Method to Find Square Roots of Non-Perfect Squares:
- Use perfect squares to approximate.
- Example: √20 is approximated between the square roots of 16 and 25, thus between 4 and 5.
Process:
- Identify two perfect squares between which the number lies.
- Example: 20 is between 16 (4²) and 25 (5²), so √20 is between 4 and 5.

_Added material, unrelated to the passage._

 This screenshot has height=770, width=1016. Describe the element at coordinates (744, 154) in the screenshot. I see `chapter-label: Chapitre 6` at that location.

Find the Square Root of 20:
- 20 is not a perfect square.
- Locate between 16 (4²) and 25 (5²), hence between 4 and 5.
Square Root of 110:
- 110 is between 100 (10²) and 121 (11²), hence between 10 and 11.
Square Root of Negative Numbers:
- Example: Negative √15, locate between √9 and √16, hence negative 4 and negative 5.

Square Root Lies Between 11 and 12:
- Numbers between 121 (11²) and 144 (12²): Answer is 131.
44 Located Between Two Integers:
- Between 36 (6²) and 49 (7²): Answer is between 6 and 7.
Value Between Negative 7 and Negative 8:
- Numbers between 49 (7²) and 64 (8²): Answer is 57.
72 Lie Between Which Two Integers:
- Between 64 (8²) and 81 (9²): Correct range is between these two squares.
Square Root Between 14 and 15:
- Numbers between 196 (14²) and 225 (15²): Answer is 200.

Recap of the importance of understanding perfect squares and estimating non-perfect square roots.
Emphasis on using a list of perfect squares for efficient calculations.